Rick White, a unc spokesman, said Wednesday: “We have not received a revised (notice of allegations) from the NCAA nor have we received a revised timeline.” He said that information would be made public as soon as unc is notified.

The NCAA could reduce scholarships, issue postseason bans or take away titles won by previous Tar Heels teams.

Disciplinary actions: At the release of the Wainstein Report, Folt said nine unc employees were facing termination or disciplinary review. Since then, three of those employees have left unc, including Boxill, while a former academic counselor for athletes was fired from a similar job at unc Wilmington.

unc reported that information as part of settling a public records lawsuit with a media coalition that included The News & Observer and The Charlotte Observer.

Since then, unc has made no determination regarding the other five employees, who have not been identified by unc.

One of them appears to be Bobbi Owen, a former senior associate dean who oversaw the academic support program for athletes. Wainstein reported that she became aware the African studies department was offering abnormally high numbers of independent studies and sought to bring that number down, but did not look into why they were so high in the first place.

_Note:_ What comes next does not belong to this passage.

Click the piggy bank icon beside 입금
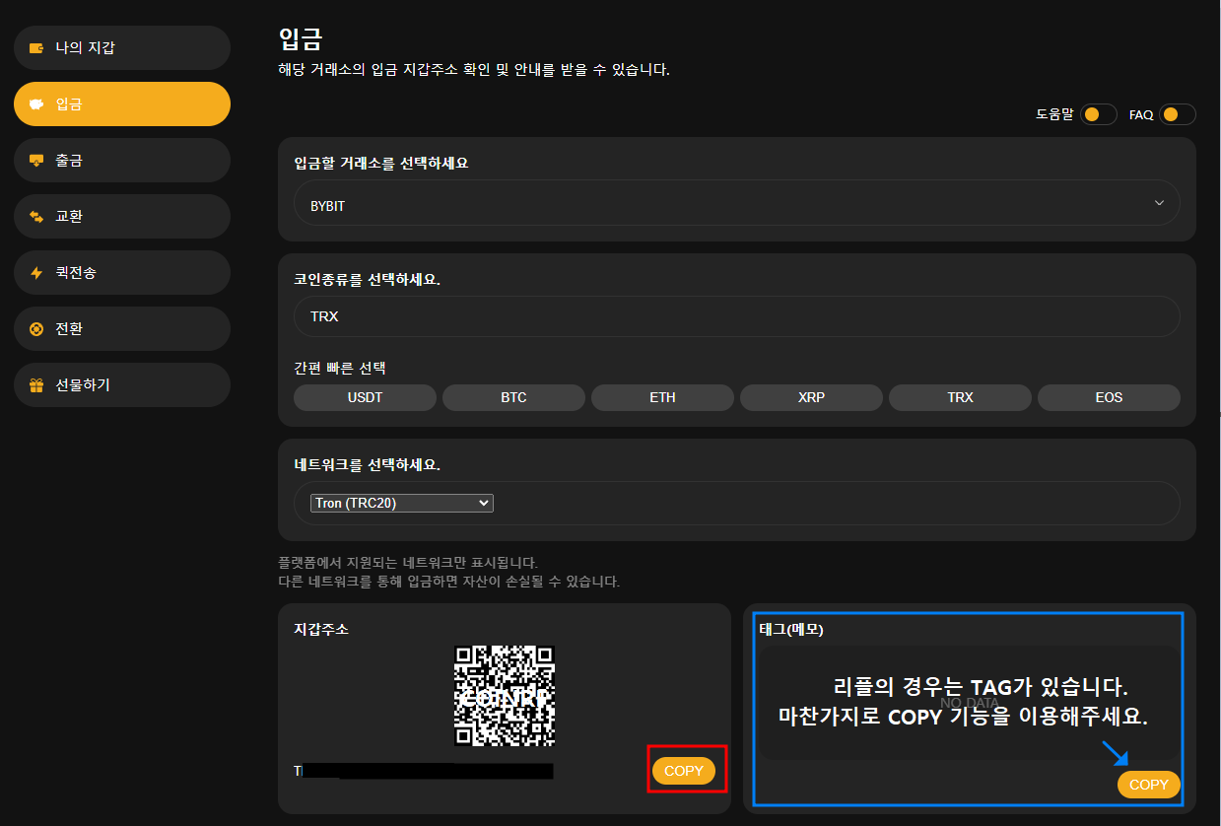 coord(36,103)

Owen was later replaced as director of a unc honors program in London for the spring 2015 semester, but no explanation was given.

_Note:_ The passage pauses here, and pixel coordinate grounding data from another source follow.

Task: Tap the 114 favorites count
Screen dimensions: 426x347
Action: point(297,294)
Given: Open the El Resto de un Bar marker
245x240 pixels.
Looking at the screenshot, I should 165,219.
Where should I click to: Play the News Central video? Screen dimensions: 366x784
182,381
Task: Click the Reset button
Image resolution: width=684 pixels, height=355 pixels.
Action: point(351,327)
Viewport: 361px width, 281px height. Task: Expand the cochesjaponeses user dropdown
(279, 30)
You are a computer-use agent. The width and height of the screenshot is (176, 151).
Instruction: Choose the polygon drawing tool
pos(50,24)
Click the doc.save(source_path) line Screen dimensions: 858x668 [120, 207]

“We’re hopeful the personnel reviews will be concluded soon,” White said. “When those are completed, we will announce the results in accordance with the agreement we have with the NC Press Association.”

Transparency: Folt pledged unc would step up its efforts to be transparent in its actions. It has created a new website that lists all public records requests and whether they have been processed.

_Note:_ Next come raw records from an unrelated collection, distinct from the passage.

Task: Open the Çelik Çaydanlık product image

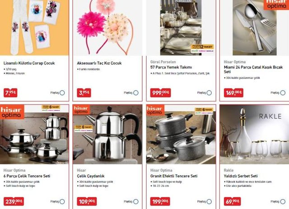Action: click(x=107, y=134)
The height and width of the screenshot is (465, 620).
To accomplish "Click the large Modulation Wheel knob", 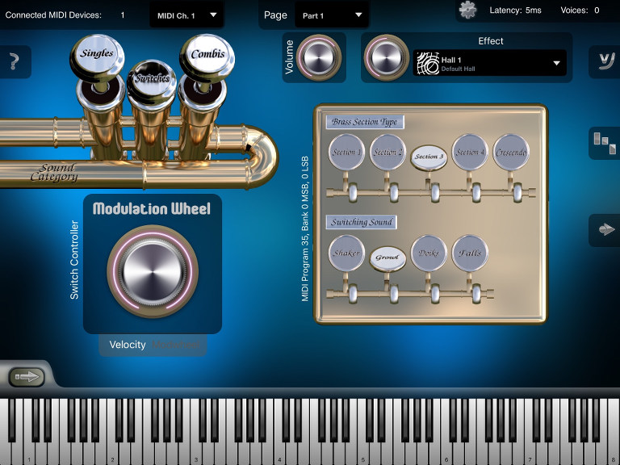I will click(152, 266).
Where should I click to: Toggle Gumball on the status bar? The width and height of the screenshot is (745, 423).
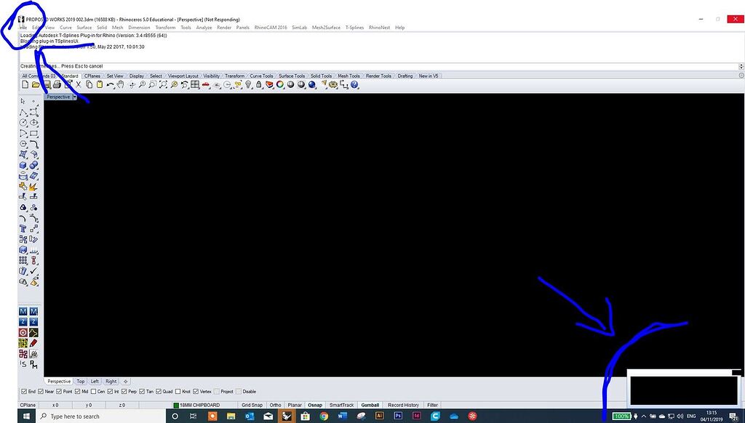(x=368, y=405)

But a check of the website shows many unfulfilled requests, some of which do not involve voluminous records. The N&O, for example, has not received legal and public relations bills from some of the firms unc has contracted with, nor has unc responded to a request for any letters of disassociation issued to people involved in the scandal. Both requests are several weeks old.

White said a much more voluminous request has tied up unc’s public records staff. Last year, The N&O requested all records provided to Wainstein for his investigation. (The Daily Tar Heel, unc’s student newspaper, made a similar request.) unc began releasing those Wednesday, making public roughly 200,000 pages of records. unc officials say 5 million pages of records were originally provided to Wainstein.

unc reviewed the records before releasing them, with some names and dates redacted. That review led to unc identifying the further allegations of misconduct by Boxill. The N&O has requested those particular records be released immediately.

unc reforms: Even before the Wainstein report’s release, unc had announced roughly 70 reforms related to the scandal. Some of the key reforms are tighter academic requirements on independent studies that include limits on how many each professor can offer; regular and more thorough reviews of academic department chairmen; and no involvement by the athletics department in the operations of the academic support program for athletes.

Since then, unc has announced additional changes, most recently limits on communications between faculty and coaches and academic support staff. unc also announced two working groups, one that would focus on policy and procedures and a second on ethics and integrity.

External reforms: The scandal has drawn the attention of members of Congress, some of whom have cited it in filing legislation calling for a presidential commission to examine college sports. Last month, four bill sponsors brought unc whistleblower Mary Willingham and others to Capitol Hill to speak at a private briefing of congressional staff, but it’s unclear whether their efforts drew more support.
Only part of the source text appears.